Property Assessment Fairness

A Cook County housing model that treats prediction as a public-impact problem: accurate estimates matter, but so does who receives the largest errors.

0.594 holdout RMSE on log sale price
0.600 4-fold cross-validation RMSE
57.8% lower-priced homes overestimated

Problem

Property assessments influence tax bills. A model that misses unevenly can shift tax burden toward lower-priced homes even when its average error looks acceptable.

Approach

I modeled log sale price with linear regression, engineered stable property features, and evaluated both accuracy and distributional error patterns.

Outcome

The model validated consistently, but diagnostics revealed a regressive pattern: cheaper homes were more likely to be overvalued than expensive homes.

Fairness Diagnostic

Lower-price tier
57.78%
Higher-price tier
27.69%

Share of homes overestimated by the model in the original notebook run.
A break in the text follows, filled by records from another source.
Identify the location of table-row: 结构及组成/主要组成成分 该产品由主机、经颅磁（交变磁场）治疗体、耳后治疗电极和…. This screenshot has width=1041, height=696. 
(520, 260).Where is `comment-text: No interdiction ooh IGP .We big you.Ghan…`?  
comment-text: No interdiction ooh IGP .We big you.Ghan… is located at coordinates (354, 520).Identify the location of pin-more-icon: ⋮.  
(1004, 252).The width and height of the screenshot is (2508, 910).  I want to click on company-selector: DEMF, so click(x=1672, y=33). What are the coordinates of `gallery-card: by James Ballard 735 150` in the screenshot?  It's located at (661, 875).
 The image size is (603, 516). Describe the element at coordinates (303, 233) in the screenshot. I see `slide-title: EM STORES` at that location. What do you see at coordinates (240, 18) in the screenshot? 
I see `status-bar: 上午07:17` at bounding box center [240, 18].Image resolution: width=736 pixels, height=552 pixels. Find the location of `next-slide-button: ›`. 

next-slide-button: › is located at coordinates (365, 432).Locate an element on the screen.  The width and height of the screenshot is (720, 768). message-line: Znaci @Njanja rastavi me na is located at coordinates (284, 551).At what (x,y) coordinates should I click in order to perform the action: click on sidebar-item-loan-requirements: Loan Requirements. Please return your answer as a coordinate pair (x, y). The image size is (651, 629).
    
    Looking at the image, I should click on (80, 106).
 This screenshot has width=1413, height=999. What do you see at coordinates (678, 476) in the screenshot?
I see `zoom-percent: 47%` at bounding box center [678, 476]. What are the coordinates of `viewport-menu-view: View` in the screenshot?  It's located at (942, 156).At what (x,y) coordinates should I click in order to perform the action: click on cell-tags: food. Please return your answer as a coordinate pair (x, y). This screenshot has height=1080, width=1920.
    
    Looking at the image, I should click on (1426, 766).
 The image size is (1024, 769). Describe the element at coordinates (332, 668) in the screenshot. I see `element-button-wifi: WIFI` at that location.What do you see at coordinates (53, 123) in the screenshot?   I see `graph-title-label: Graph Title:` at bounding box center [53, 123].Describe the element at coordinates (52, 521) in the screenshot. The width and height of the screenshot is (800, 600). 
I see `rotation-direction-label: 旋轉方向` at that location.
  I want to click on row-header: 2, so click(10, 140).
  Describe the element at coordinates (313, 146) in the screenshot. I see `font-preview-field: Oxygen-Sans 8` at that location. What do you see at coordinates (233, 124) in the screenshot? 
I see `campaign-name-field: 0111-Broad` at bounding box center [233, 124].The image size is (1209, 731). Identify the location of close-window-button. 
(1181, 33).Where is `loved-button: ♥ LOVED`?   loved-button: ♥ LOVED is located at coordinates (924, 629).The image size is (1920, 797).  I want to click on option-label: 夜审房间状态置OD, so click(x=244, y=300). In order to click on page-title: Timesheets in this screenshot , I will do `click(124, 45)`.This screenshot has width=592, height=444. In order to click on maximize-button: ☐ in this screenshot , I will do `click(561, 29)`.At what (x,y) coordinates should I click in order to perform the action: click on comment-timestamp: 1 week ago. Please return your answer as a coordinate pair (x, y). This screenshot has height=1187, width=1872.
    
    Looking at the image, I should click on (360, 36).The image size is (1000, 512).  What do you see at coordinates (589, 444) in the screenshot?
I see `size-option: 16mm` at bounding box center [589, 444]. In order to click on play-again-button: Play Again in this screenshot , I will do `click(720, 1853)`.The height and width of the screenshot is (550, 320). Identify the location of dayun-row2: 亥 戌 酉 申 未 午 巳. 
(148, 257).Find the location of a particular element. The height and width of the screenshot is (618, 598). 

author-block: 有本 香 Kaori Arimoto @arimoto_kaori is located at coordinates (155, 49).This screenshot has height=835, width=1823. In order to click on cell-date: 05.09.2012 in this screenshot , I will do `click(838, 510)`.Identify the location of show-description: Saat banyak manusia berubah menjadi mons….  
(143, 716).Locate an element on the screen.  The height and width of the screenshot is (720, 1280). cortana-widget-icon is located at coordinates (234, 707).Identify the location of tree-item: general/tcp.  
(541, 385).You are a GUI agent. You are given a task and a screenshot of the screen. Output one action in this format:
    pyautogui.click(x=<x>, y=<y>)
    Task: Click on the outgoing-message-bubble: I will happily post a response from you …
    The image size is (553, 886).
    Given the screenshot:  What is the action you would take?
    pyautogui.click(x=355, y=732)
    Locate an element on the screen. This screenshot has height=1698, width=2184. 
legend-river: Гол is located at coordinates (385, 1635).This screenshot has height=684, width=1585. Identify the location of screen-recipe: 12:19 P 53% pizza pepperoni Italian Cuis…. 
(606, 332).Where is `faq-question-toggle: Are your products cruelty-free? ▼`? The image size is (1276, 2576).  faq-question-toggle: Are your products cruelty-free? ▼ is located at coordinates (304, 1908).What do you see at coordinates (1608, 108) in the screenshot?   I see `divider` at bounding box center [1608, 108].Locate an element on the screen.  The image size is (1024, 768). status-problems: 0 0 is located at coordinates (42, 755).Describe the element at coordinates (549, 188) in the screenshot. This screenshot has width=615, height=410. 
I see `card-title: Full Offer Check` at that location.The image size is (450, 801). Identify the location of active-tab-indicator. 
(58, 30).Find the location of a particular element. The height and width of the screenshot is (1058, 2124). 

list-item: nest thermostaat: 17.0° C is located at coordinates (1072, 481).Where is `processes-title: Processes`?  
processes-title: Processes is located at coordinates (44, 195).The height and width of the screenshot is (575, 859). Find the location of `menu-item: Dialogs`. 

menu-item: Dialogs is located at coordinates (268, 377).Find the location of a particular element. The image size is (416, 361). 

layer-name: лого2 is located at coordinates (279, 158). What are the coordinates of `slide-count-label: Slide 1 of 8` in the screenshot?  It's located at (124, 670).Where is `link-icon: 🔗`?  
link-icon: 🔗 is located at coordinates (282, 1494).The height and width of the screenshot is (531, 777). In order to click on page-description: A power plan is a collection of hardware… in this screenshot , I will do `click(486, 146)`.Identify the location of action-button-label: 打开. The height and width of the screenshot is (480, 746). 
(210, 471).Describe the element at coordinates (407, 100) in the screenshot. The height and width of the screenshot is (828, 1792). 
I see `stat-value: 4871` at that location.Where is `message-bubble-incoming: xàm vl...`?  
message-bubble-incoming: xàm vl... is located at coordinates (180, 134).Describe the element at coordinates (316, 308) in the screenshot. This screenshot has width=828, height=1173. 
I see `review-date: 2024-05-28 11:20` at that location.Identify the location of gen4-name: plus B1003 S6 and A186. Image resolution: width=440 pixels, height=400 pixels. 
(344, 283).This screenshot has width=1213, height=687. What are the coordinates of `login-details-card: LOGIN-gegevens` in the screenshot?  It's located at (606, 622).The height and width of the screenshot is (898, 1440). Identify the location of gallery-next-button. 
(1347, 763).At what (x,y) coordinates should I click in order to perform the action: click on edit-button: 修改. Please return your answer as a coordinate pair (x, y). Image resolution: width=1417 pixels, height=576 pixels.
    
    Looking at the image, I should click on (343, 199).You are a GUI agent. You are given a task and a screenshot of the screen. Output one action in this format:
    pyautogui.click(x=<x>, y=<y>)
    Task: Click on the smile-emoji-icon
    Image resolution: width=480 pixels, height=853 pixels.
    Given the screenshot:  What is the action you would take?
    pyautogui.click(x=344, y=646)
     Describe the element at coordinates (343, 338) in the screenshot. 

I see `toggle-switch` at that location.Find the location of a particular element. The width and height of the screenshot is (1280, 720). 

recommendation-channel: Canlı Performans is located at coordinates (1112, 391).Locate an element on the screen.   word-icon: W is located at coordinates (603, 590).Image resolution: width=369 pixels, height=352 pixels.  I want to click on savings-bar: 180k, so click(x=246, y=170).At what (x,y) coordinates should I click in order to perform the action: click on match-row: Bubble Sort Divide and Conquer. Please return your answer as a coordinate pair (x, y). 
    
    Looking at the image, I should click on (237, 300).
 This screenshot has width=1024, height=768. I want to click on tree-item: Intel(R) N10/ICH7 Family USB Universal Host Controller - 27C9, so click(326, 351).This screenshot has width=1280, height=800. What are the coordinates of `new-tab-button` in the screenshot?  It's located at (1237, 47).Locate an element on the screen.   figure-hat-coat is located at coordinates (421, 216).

For assessment, higher overestimation means a higher likely tax burden relative to actual sale value.

Modeling Workflow

1. Clean

Remove invalid sale prices and handle missing values without dropping test parcels.

2. Engineer

Use log building value, log building square feet, and bathroom count features.

3. Validate

Check train, holdout, and cross-validation RMSE on log sale price.

4. Audit

Compare residual behavior across price tiers using RMSE, MAPE, and overestimation rate.

Original Process

The notebook workflow is preserved as a narrative process note covering EDA, feature engineering, validation, and fairness analysis.

Read the process notes

What I Would Improve Next

Add neighborhood encodings, spatial validation, model cards, and monitoring dashboards for price-tier and community-level residual parity.

Skills Shown

Python, pandas, scikit-learn, feature engineering, model validation, fairness analysis, communication of statistical tradeoffs.

Run It

Use python tests/smoke_test.py for a local check, then python scripts/run_model.py --train data/cook_county_train.csv when the source data is available.